Get-MgIdentityGovernanceLifecycleWorkflowRun -LifecycleWorkflowId $wf.Id |
Select-Object Id, LastUpdatedDateTime, ProcessingStatus, FailedTasksCount, SuccessfulUsersCount
# 3. Per-user task results for a failed run (root-cause individual failures)
Get-MgIdentityGovernanceLifecycleWorkflowRunTaskProcessingResult `
-LifecycleWorkflowId $wf.Id -RunId $runId |
Select-Object @{n='Task';e={$_.Subject.DisplayName}}, ProcessingResult, FailureReason
# 4. Access review decisions and whether they were applied
$def = Get-MgIdentityGovernanceAccessReviewDefinition -Filter "displayName eq 'Quarterly - Data Platform Admins group'"
$inst = (Get-MgIdentityGovernanceAccessReviewDefinitionInstance -AccessReviewScheduleDefinitionId $def.Id)[0]

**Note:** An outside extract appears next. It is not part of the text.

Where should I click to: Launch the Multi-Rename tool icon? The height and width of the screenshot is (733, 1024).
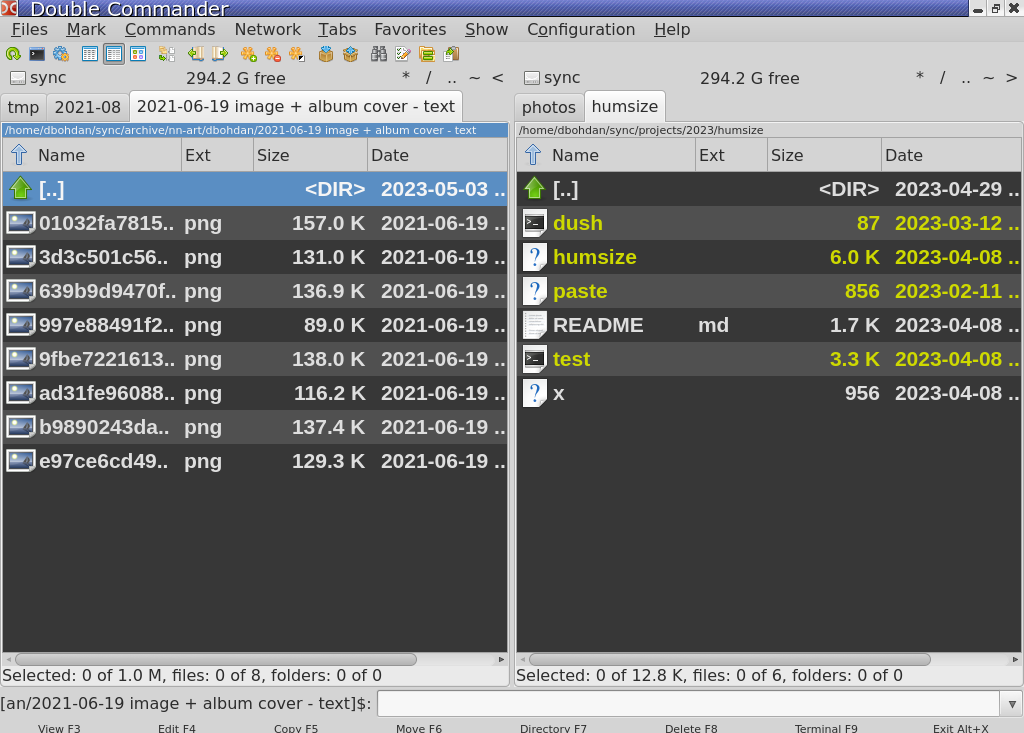pyautogui.click(x=401, y=54)
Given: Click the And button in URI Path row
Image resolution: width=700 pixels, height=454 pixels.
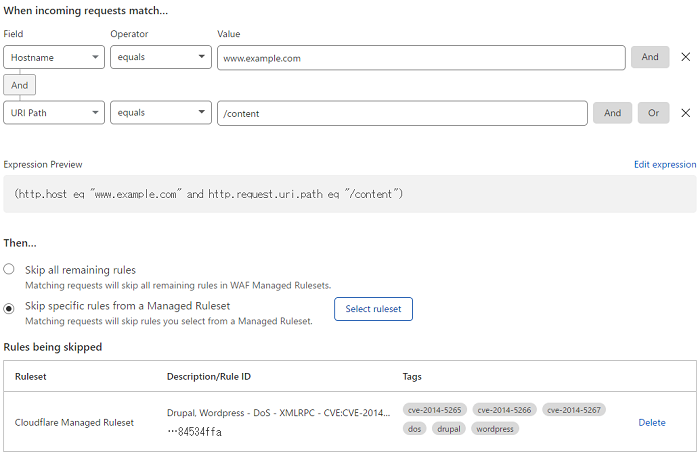Looking at the screenshot, I should tap(612, 113).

Get-MgIdentityGovernanceAccessReviewDefinitionInstanceDecision `
-AccessReviewScheduleDefinitionId $def.Id -AccessReviewInstanceId $inst.Id |
Group-Object Decision | Select-Object Name, Count
A KQL backstop in the AuditLogs table confirms de-provisioning actually happened in the directory, independent of what the workflow reports:
AuditLogs
| where TimeGenerated > ago(7d)
| where LoggedByService == "Lifecycle Workflows"

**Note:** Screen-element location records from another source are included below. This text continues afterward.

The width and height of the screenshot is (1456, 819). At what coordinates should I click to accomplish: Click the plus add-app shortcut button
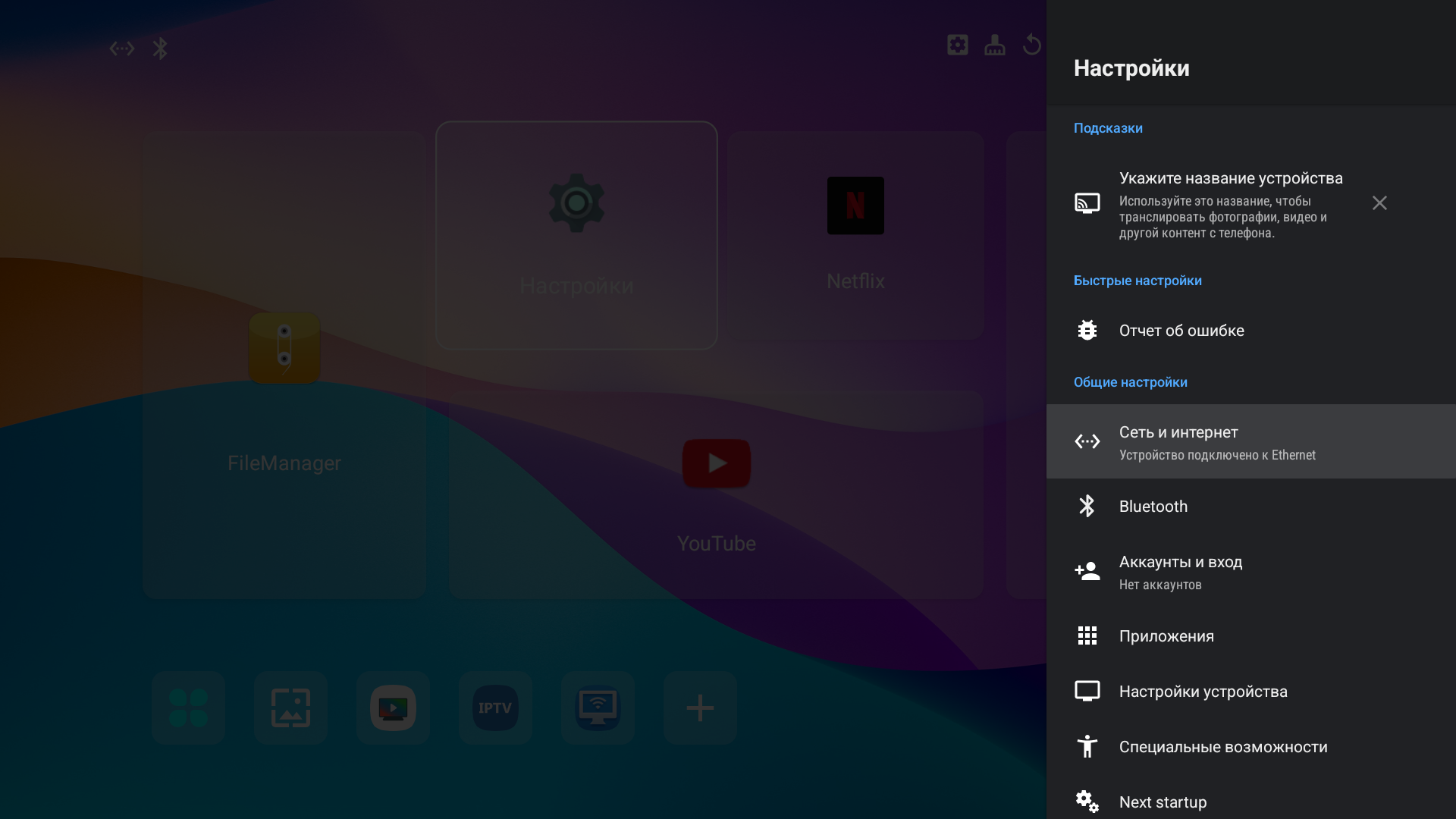pos(700,708)
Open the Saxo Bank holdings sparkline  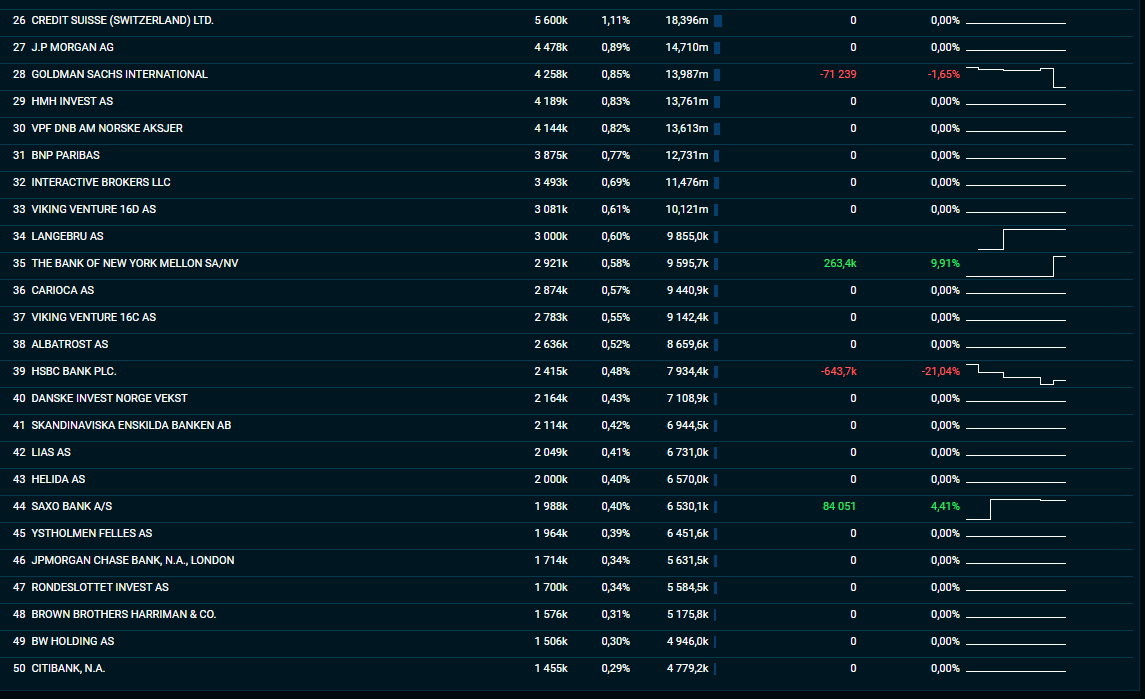(x=1016, y=508)
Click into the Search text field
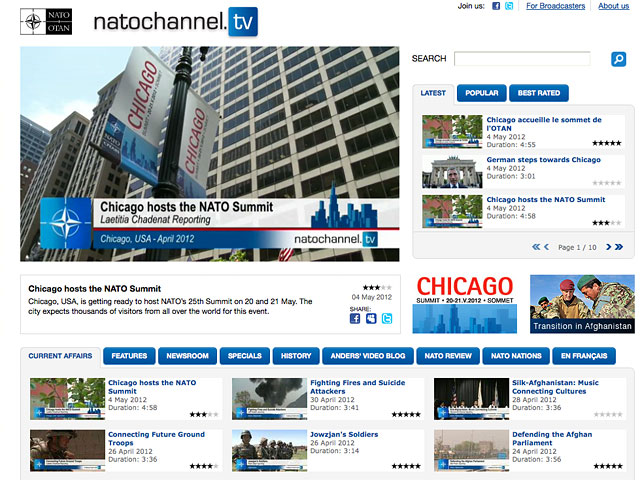The height and width of the screenshot is (480, 640). pos(521,59)
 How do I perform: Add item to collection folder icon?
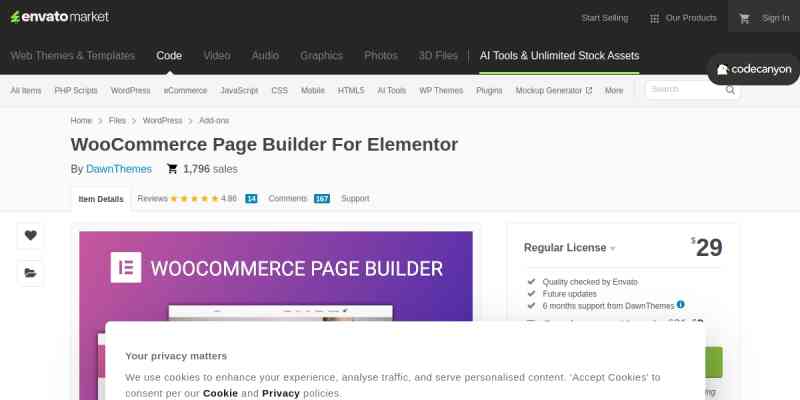coord(30,272)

| where ActivityDisplayName in ("Disable user account", "Remove user from all groups",
"Remove all licenses for user", "Revoke all refresh tokens for user")
| extend Target = tostring(TargetResources[0].userPrincipalName)

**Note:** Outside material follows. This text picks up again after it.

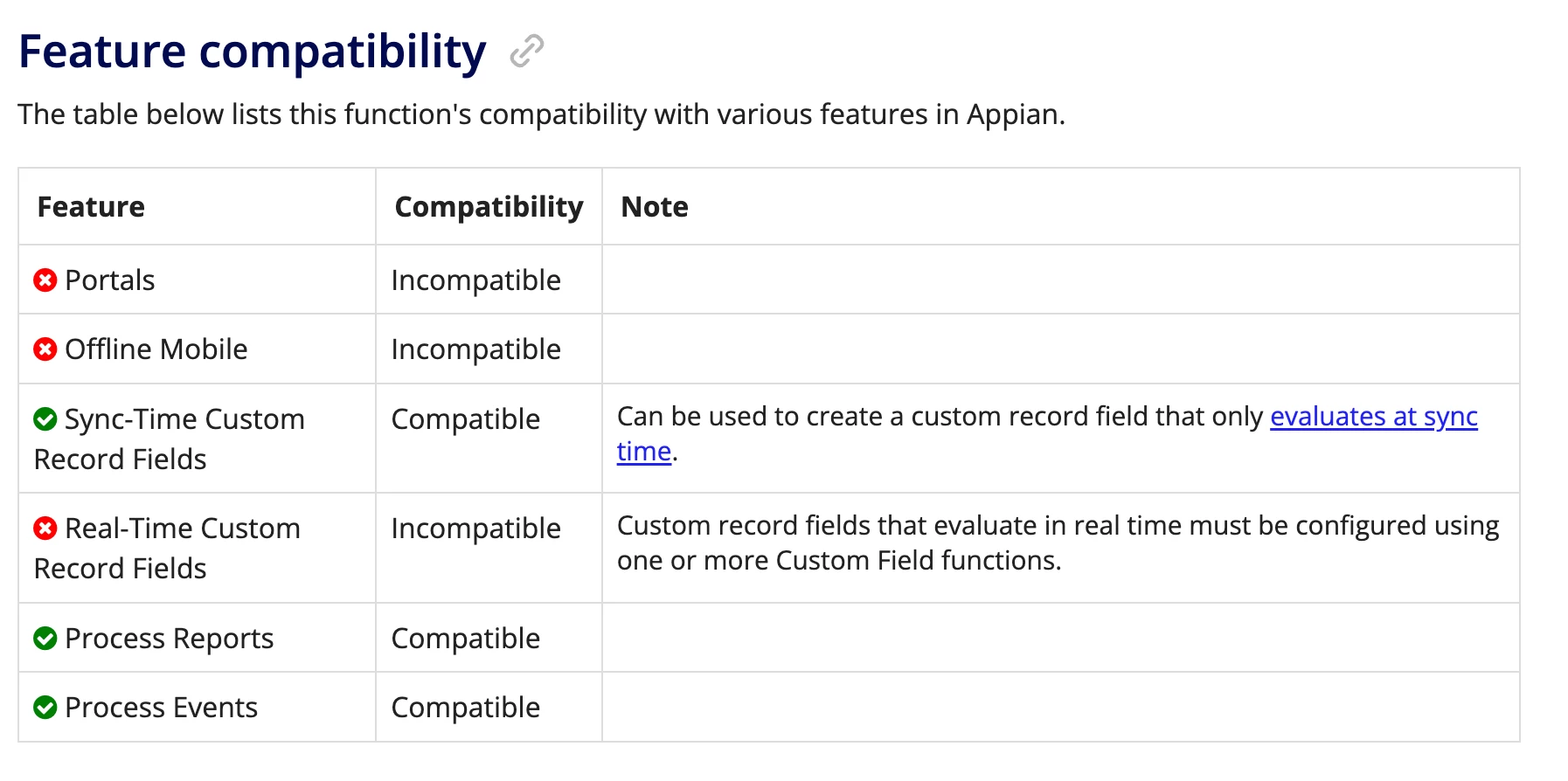Click the Feature compatibility heading
The image size is (1568, 781).
pos(252,52)
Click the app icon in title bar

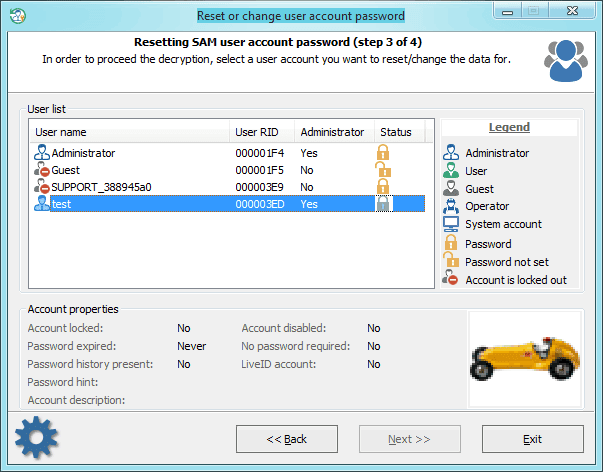pyautogui.click(x=18, y=16)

| project TimeGenerated, ActivityDisplayName, Target, Result
| order by TimeGenerated desc
For least-privilege posture reporting, age the entitlement-management assignment list: each assignment carries creation and (for expiring policies) expiry timestamps, so Get-MgEntitlementManagementAssignment grouped by access package and expiry answers “how much standing access exists and when does it drain.” Reviews emit a per-decision record (reviewedBy, decision, justification, timestamp) - export it per cycle for a defensible answer to “prove access was reviewed.”
Enterprise scenario
A 9,000-employee insurer ran SOX and faced a finding that hit every regulated firm eventually: claims adjusters could request the “Claims Write” access package and the “Payment Release” package, and 14 people held both. That combination let one person file and pay a fraudulent claim end-to-end. The external auditor wanted not just the toxic pairs removed, but a preventive control proving the combination could never recur - a quarterly cleanup spreadsheet was explicitly rejected as a detective control.
The platform team’s first instinct was a Sentinel rule to alert when both assignments coexisted. That failed the auditor for the right reason: it detects the violation after the access exists, leaving an exploitable window. The fix moved the control to request time. They marked the two packages mutually incompatible in entitlement management, so the second request is blocked - no toxic state is reachable. They then layered a quarterly review (deny-by-default) over the Payment Release package as the recurring re-attestation on top of the preventive gate.
# Preventive SoD: Payment Release becomes unrequestable for anyone holding Claims Write
New-MgEntitlementManagementAccessPackageIncompatibleAccessPackageByRef `
-AccessPackageId $paymentReleaseId `
-BodyParameter @{
"@odata.id" = "https://graph.microsoft.com/v1.0/identityGovernance/entitlementManagement/accessPackages/$claimsWriteId"
}
The reciprocal reference was added on the Claims Write package so the block holds in both directions. The 14 existing dual-holders were resolved through a one-time targeted review rather than bulk removal, preserving the access each legitimately needed. The auditor signed off on the incompatibility configuration plus the review schedule as a combined preventive-and-detective control. The lesson the team carried forward: SoD belongs at the request gate, not in the SIEM. A guardrail that prevents the state beats an alarm that reports it.